→ GOAL OF THE EXERCISE
Please transcribe only the lines from the one holding "Where should I click to: Click" through the final line of the data, both included, with no pictures.

→ STUDY MATERIAL
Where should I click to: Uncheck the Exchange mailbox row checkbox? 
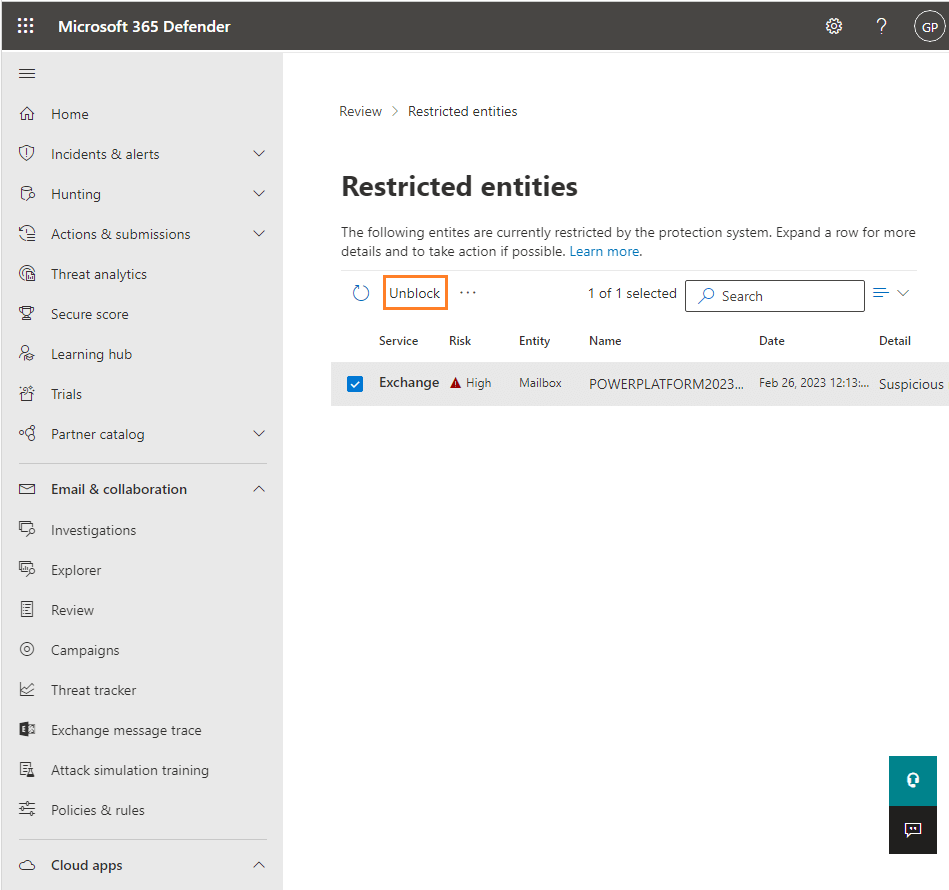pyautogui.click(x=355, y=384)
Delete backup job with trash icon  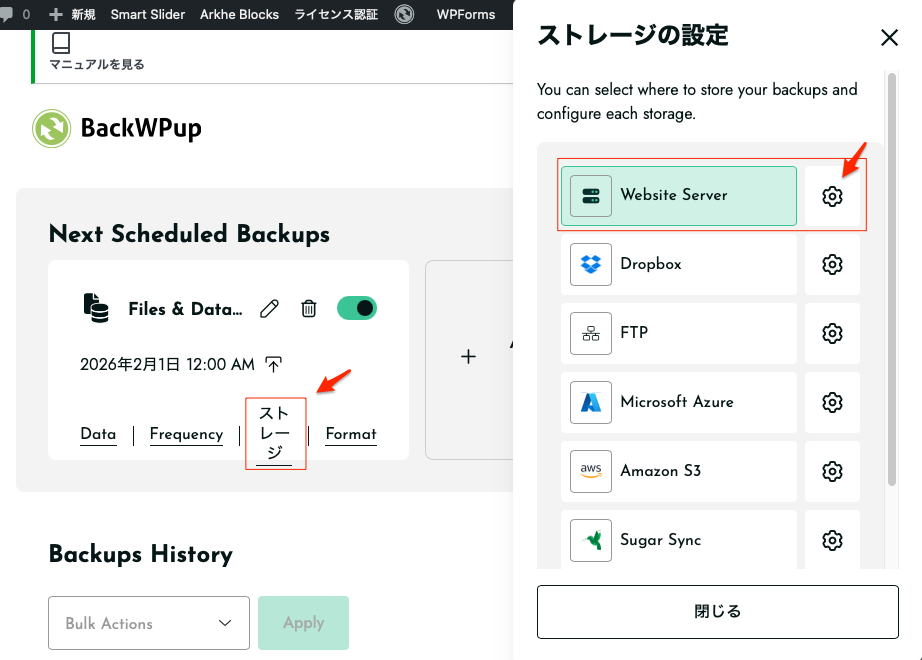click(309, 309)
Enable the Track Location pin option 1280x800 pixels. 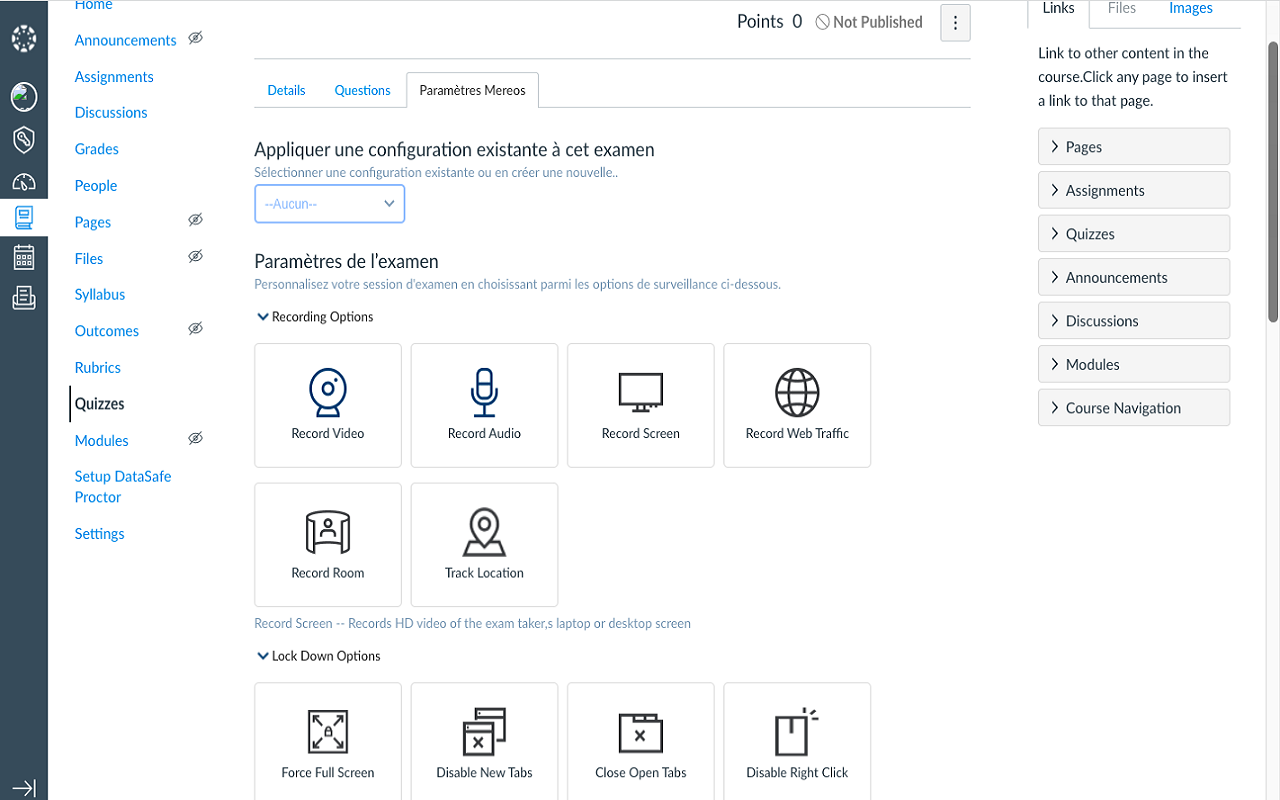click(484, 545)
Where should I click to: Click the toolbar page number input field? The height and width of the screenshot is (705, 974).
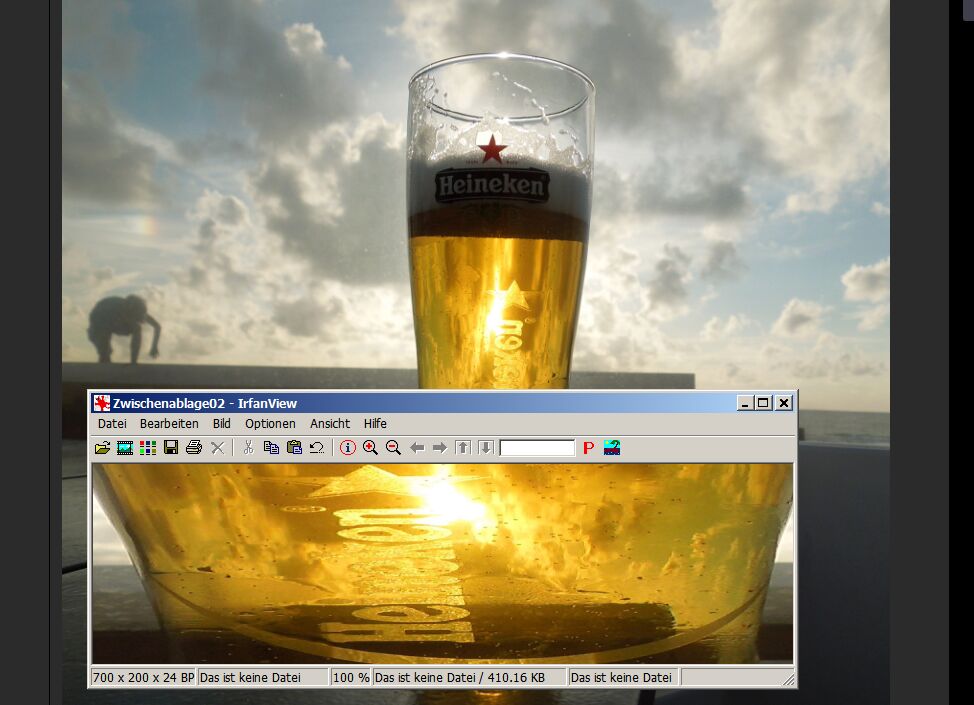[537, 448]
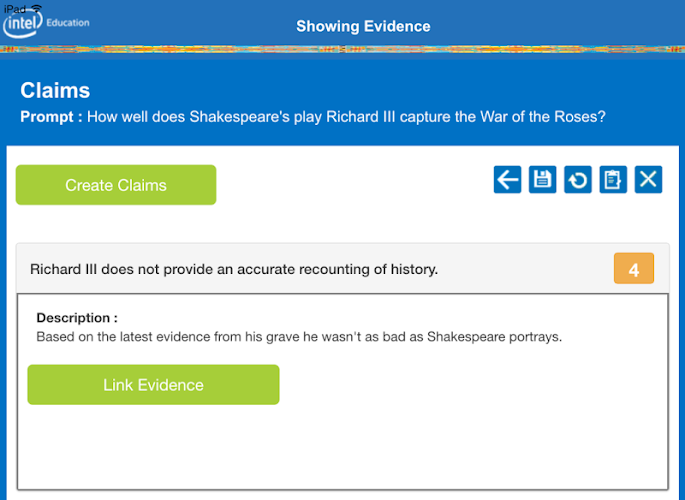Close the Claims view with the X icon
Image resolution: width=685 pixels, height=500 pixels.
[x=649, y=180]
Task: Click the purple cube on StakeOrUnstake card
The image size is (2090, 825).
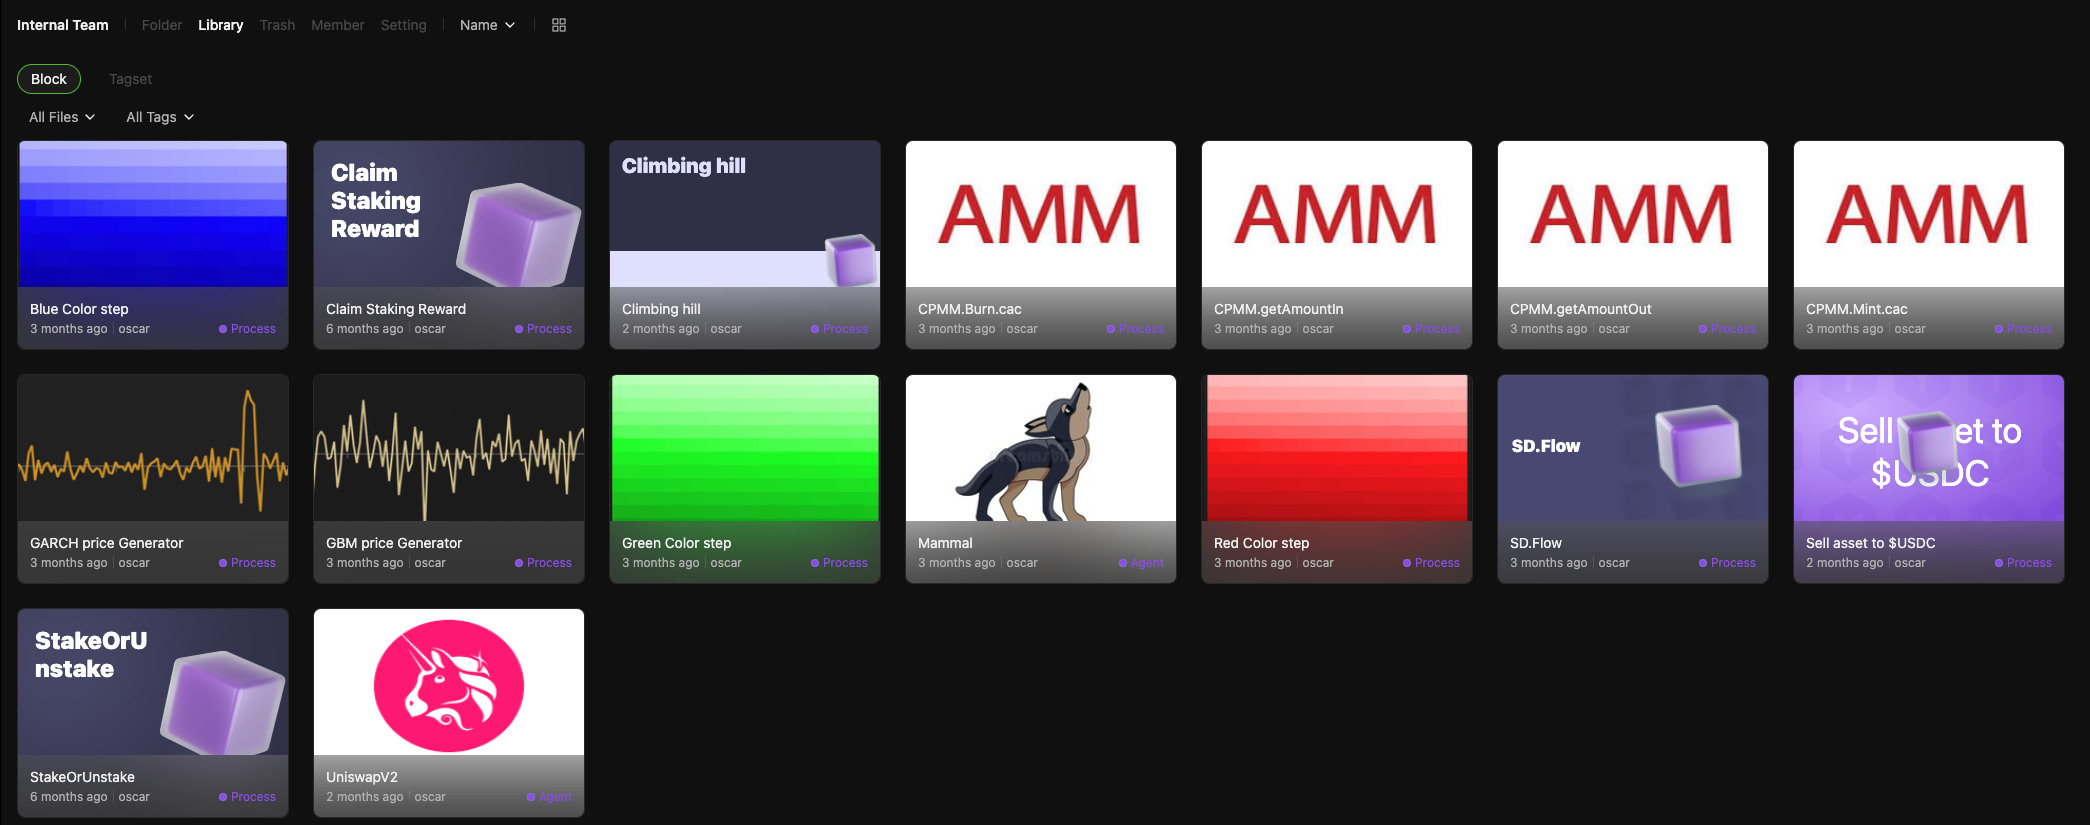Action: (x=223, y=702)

→ ANSWER FOR THIS EXERCISE
Where should I click to: Click the toolbar page number input field? The height and width of the screenshot is (705, 974).
[537, 448]
Close the Claims view with the X icon
Image resolution: width=685 pixels, height=500 pixels.
[x=649, y=180]
Task: Click the purple cube on StakeOrUnstake card
The image size is (2090, 825).
Action: (x=223, y=702)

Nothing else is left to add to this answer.